#### DIRECTIONS FOR THIS TASK:
Edit the forum excerpt on token expiry, starting at "I got something" and ending at "batch and repeat.", so that "new token" replaces "fresh token".

#### EXCERPT PROVIDED:
>>>

But I think in the scenario described by the OP, a decision is made at some point by the worker to accept a token as valid. So, some desynchronization with the host copy of the token must inevitably be tolerated.
Paul Shoemaker
Paul Shoemaker on 4 Sep 2019
Walter, you are correct on describing the shortcoming of Matt's approach; it will not solve the token expiring during parfeval and causing several of the worker jobs to return invalid/null responses.
I got something to work that might scratch the itch: use a for loop and call a fresh token every iteration and setup an Fevalfuture on each worker. When the worker queue fills up, execute/fetch the results of those Fevalfutures and then fill up the queue with the next batch and repeat.
This keeps the token retrieval within the FOR loop, and while there's still chance of the token timing out, I accounted for this by adding a buffer to the token refresh so that it refreshes slightly more quickly than is needed to ensure it doesn't expire during runs.
Here's my code:
classdef example
methods(Static)
function output = parforFun(n)

<<<

#### DATASET SECTION:

>>>

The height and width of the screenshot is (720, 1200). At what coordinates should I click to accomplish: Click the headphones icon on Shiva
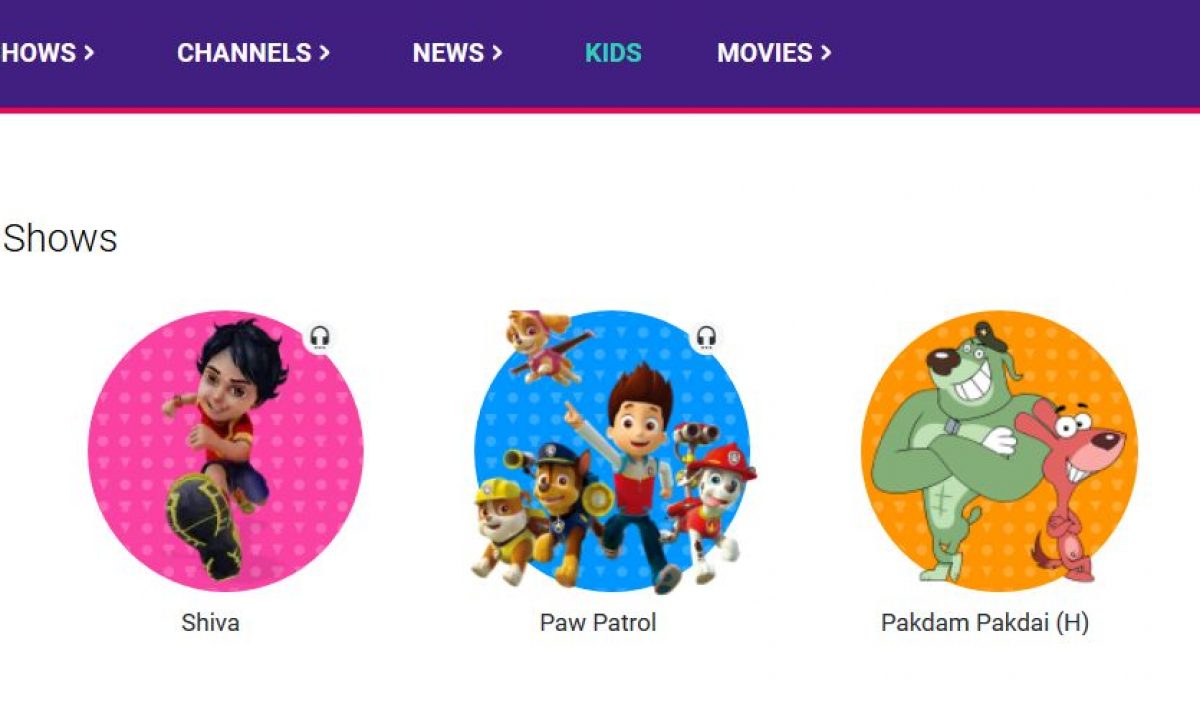[x=320, y=337]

<<<

#### TASK RESPONSE:
I got something to work that might scratch the itch: use a for loop and call a new token every iteration and setup an Fevalfuture on each worker. When the worker queue fills up, execute/fetch the results of those Fevalfutures and then fill up the queue with the next batch and repeat.